» **PROBLEM DESCRIPTION**
Retype precisely the section of the data that starts at the line containing "Where should I click to: Click" and runs to its final line, ends included.

--- START ---

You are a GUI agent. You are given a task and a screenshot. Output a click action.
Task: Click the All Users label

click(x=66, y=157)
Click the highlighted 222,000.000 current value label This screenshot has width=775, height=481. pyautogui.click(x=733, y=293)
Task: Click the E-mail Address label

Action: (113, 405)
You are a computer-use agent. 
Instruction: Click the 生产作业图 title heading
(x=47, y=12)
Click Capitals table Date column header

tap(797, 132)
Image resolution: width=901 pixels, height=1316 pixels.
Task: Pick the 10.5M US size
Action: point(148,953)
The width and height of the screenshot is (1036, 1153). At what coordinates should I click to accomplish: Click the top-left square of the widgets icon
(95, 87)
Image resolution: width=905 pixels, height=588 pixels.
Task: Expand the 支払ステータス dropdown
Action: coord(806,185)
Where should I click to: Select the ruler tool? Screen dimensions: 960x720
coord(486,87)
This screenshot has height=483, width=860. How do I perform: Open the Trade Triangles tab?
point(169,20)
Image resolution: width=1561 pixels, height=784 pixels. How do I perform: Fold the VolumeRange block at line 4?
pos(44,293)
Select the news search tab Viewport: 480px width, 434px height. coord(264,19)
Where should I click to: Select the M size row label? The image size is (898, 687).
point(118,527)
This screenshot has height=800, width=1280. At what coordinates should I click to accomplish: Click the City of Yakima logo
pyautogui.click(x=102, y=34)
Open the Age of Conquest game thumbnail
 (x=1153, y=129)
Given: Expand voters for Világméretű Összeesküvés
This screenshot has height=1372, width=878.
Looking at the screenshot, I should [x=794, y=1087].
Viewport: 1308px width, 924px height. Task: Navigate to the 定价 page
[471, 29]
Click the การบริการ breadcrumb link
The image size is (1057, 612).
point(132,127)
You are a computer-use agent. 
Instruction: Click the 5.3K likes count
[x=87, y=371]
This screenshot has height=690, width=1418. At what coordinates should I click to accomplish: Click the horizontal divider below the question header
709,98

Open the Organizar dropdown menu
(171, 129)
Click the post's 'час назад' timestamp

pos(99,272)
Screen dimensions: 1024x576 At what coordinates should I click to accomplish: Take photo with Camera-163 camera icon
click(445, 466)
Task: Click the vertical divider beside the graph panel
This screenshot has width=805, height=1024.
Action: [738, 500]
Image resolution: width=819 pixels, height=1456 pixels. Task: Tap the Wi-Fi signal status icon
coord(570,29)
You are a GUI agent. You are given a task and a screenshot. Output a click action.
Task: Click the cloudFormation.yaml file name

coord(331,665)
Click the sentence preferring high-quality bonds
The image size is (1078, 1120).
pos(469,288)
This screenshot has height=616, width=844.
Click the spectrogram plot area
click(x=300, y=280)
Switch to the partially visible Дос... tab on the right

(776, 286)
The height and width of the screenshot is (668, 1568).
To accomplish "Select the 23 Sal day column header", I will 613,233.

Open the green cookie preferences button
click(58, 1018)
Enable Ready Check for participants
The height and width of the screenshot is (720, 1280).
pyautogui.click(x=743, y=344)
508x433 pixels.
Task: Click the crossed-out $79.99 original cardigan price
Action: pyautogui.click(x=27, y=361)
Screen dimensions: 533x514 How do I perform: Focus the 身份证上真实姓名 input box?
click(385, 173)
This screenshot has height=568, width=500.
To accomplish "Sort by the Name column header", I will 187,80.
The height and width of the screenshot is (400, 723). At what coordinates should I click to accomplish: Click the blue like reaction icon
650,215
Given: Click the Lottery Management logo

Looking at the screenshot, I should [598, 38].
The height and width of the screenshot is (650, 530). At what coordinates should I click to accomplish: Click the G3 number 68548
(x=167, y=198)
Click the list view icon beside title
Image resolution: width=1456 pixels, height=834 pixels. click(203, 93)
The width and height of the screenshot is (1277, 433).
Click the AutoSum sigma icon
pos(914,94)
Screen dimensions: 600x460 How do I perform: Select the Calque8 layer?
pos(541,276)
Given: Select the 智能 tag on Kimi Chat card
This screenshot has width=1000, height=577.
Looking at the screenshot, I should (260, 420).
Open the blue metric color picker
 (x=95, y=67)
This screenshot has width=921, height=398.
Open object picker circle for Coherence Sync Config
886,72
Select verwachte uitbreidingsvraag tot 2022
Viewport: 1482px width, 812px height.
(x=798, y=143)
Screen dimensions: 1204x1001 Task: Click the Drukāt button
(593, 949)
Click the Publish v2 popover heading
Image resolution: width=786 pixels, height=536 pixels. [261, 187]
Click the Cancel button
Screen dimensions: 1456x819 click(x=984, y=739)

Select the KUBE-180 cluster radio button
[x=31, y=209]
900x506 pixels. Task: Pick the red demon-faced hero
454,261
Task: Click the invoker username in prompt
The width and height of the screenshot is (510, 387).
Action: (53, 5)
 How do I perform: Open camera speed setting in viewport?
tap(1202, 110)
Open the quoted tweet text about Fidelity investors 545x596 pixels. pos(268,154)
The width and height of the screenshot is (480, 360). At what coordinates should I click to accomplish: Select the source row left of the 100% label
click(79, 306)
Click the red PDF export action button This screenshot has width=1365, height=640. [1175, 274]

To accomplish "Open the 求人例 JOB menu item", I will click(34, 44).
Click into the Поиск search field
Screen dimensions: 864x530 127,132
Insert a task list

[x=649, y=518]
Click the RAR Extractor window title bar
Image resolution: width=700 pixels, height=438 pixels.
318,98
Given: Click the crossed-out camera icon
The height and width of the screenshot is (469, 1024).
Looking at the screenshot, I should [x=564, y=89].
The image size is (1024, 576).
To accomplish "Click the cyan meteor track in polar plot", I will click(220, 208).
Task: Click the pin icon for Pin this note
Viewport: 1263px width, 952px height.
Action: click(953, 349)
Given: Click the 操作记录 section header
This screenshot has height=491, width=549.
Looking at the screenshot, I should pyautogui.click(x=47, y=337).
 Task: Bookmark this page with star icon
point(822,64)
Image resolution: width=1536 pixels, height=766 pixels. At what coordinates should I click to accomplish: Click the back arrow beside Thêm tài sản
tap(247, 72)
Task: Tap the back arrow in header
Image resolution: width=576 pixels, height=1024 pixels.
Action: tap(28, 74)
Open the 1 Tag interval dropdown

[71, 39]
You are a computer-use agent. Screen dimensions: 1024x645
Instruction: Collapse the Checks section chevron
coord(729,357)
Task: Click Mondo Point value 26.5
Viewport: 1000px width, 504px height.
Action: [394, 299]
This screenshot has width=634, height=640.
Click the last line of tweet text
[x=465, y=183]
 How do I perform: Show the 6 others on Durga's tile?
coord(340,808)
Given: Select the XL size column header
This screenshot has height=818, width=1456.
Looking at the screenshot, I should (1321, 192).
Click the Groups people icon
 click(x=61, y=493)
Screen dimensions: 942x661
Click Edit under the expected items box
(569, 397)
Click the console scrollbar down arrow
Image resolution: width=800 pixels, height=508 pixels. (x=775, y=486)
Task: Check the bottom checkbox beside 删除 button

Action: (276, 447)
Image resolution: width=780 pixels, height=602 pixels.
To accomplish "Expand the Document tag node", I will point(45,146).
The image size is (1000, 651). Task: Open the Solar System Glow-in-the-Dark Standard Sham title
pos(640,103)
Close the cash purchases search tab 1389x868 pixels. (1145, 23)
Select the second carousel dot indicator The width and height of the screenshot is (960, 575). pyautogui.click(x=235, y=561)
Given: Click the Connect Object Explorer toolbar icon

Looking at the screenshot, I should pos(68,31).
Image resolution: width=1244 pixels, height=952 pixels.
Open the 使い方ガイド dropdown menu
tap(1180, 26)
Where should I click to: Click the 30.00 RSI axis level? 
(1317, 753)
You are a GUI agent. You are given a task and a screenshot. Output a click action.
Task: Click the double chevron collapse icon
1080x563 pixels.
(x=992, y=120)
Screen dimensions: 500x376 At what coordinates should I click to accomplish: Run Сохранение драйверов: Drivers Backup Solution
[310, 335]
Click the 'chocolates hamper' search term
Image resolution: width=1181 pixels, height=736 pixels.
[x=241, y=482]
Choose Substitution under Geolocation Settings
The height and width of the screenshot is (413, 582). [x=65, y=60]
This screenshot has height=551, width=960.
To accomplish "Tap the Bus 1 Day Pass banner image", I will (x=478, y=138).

--- END ---

» **THE ANSWER**
Where should I click to: Click the 30.00 RSI axis level? 
(1317, 753)
You are a GUI agent. You are given a task and a screenshot. Output a click action.
Task: Click the double chevron collapse icon
1080x563 pixels.
(x=992, y=120)
Screen dimensions: 500x376 At what coordinates should I click to accomplish: Run Сохранение драйверов: Drivers Backup Solution
[310, 335]
Click the 'chocolates hamper' search term
Image resolution: width=1181 pixels, height=736 pixels.
[x=241, y=482]
Choose Substitution under Geolocation Settings
The height and width of the screenshot is (413, 582). [x=65, y=60]
This screenshot has height=551, width=960.
To accomplish "Tap the Bus 1 Day Pass banner image", I will (x=478, y=138).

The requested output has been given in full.